What it means to be a healthcare system "is being completely reinvented,” said Richard Roth, who runs San Francisco-based Dignity Health's strategic innovation efforts.
While this may sound like hyperbole, new payment models are forcing healthcare systems to transform the way they work across a range of new priorities: population health, telemedicine, precision medicine, data analytics, consumerism and provider integration to name a few.
Large metropolitan hospitals to rural regional systems say they go through hundreds of proposals from startup companies to help meet these objectives since few systems have in-house expertise in all of these areas.
Little wonder that many health systems find themselves taking on too many transformation projects with outside vendors that get stuck in the pilot phase and never reach scale. Figuring out how to test and scale innovation is critical in this environment as is shedding pilots that don't work and learning from those experiences.
Dignity Healthcare, which is the largest system in California and the fifth largest in the country, uses what it calls the “run, run, jump” process to bring promising technology to scale and discard less promising innovation.
The name comes from children's swim lessons, where kids run from one mat to the next and then jump into the pool. In the case of Dignity, the “run, run” refers to two sets of pilots and “jump” refers to deployment through the entire system. The process is designed to promote early stage companies with promising technology.
“It allows us to jump into new technology in a safe and secure way,” said Roth, adding that it makes the process less daunting.

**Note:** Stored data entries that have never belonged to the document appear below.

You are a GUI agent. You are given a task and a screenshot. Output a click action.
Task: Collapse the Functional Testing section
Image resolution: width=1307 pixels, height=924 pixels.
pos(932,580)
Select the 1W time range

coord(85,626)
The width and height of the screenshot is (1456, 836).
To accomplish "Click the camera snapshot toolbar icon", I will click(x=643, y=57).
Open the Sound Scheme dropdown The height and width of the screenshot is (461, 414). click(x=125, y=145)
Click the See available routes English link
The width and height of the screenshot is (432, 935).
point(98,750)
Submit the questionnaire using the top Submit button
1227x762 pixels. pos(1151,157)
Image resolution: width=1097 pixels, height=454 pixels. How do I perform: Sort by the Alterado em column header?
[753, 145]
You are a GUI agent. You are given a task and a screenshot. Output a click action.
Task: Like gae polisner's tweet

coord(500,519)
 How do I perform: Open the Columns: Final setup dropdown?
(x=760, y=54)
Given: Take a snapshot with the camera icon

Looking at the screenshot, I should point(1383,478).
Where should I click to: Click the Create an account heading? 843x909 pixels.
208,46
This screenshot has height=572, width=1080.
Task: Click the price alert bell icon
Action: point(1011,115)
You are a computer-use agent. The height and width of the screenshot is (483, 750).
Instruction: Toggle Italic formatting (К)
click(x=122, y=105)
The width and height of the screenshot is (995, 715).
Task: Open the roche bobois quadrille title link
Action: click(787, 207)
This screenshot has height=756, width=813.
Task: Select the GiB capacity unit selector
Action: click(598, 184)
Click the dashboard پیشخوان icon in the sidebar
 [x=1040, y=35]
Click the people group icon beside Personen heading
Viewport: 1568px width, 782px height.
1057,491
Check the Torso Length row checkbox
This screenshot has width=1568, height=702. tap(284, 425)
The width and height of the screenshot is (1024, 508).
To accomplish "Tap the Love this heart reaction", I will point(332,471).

The first pilot determines if the basic premise or concept actually works. In this phase the innovation is often tested in a hospitable or favorable environment. Micro-metrics, like physician or patient experience and engagement, are used to access the pilot's impact. Big-ticket items, like admission reductions, are set-aside at this stage.
The second pilot mixes things up. That could mean testing the innovation with a different demographic, fee structure and without a project champion.
“A higher bar must be met before we roll it out to the entire system,” he said. In some cases Dignity will invest in the company. Since 2012, 15 companies have been brought to scale using the “run, run, jump.” The hospital currently has five ongoing pilots.